WHAT YOU ARE ASKED TO DO. In the listing below, locate the line that contains "442x259 pixels." and the line that contains "The height and". Restate word for word those two lines and every line between them, and nothing else.

[SUPPLIED ENTRIES Boundary: Start]

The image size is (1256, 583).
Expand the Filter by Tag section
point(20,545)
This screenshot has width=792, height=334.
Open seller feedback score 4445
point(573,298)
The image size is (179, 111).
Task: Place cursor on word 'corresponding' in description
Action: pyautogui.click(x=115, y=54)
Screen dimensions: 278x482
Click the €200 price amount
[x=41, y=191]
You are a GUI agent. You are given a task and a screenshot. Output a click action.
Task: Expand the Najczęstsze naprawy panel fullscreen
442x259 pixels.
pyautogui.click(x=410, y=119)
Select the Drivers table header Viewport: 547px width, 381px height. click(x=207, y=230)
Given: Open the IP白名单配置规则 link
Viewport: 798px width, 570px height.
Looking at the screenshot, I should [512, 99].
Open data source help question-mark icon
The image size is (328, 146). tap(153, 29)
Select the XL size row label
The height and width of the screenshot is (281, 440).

[SUPPLIED ENTRIES Boundary: End]
[SUPPLIED ENTRIES Boundary: Start]

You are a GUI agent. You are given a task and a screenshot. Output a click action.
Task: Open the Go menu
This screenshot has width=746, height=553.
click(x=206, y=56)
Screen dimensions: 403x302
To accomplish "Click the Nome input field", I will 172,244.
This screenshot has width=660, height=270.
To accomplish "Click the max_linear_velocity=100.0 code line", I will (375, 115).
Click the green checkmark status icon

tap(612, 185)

[SUPPLIED ENTRIES Boundary: End]
[SUPPLIED ENTRIES Boundary: Start]

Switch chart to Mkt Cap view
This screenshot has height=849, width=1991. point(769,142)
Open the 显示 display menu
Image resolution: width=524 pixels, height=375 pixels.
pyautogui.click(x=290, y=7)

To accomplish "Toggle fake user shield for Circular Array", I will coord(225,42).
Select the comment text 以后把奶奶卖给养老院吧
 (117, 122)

[SUPPLIED ENTRIES Boundary: End]

ANSWER FOR THIS EXERCISE.
442x259 pixels.
pyautogui.click(x=410, y=119)
Select the Drivers table header Viewport: 547px width, 381px height. click(x=207, y=230)
Given: Open the IP白名单配置规则 link
Viewport: 798px width, 570px height.
Looking at the screenshot, I should [512, 99].
Open data source help question-mark icon
The image size is (328, 146). tap(153, 29)
Select the XL size row label
The height and width of the screenshot is (281, 440).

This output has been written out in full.